I am finding that there is cloud talk everywhere , even OS developers like Apple , Microsoft, Ubuntu and many more are bringing things to the people and saying things like private cloud or public cloud etc..
Already virtualization is gaining pace in the market and Cisco is also heading towards it quite rapidly..... so my question is ...what will happen to companies who are non IT or just enterprise .... how about local ASA , PIX , IPS , MARS or other devices that are with the enterprise...
I am sure my subject title says the same , please do comment and let us discuss this here more broadly and in a greater clarity.
Cisco likes to sell hardware. Hackers love to have a single organisation to infiltrate. Do not worry too much about security moving to the cloud. No financial insitute would ever risk it. It is OK for mama's and papa's stores.
A basic security element is trust. In order for one to feel that the cloud gives security, they have to trust the cloud provider. As Conwyn stated, the cloud may be ok for some, but not all.

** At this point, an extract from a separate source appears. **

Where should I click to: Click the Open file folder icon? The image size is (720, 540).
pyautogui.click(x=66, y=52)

I think the work just changes to meet the immediate design. There is plenty of consulting work to go around. Some organizations will be less likely to embrace the cloud. Some organizations will need due diligence with their cloud providers. In addition, we are having to design connectivity to cloud providers (for example a vpn to amazon virtual private cloud). Others will be on the bleeding edge, get burned because of the lack of due diligence and move their systems back in-house. In the end, we will have a complex mish-mash of in-house and out-sourced solutions that will keep us all busy. We've been in these cycles as long as I've been in technology. This is just one of them. Just my opinion though.

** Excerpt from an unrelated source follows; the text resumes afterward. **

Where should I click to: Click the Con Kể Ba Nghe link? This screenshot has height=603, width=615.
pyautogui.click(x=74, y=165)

Not sure regulatory compliance allows either corporates or enterprises to absolve themselves completely from their security responsibilities, even if they do out-task certain aspects to the cloud.
Have come across a few online articles of late that have highlighted the shortage of security professionals and security devices that are no longer fit for purpose (incidently both MARS and PIX are EoL), which could be argued builds the case for SECaaS, as there are plenty of highly reputable Managed Security Service Providers (MSSPs) around.
I think you'll find the Cloud becomes an extension of many networks as they exist today. The Cloud is more of an evolution of technologies and concepts than a revolution, if you look at the progression and trends of the past 5 years.
With that said, security is still security. You will still need security architects that fully grasp the implications of cloud technologies and how their vendor provides the service. They will need to be able to integrate the Cloud into the existing network in concert with the overall Architecture, in such a way that meets their current security needs. Often times a new security architecture may be borne out of this integration, or at the very least, growth and addition to the current security architecture.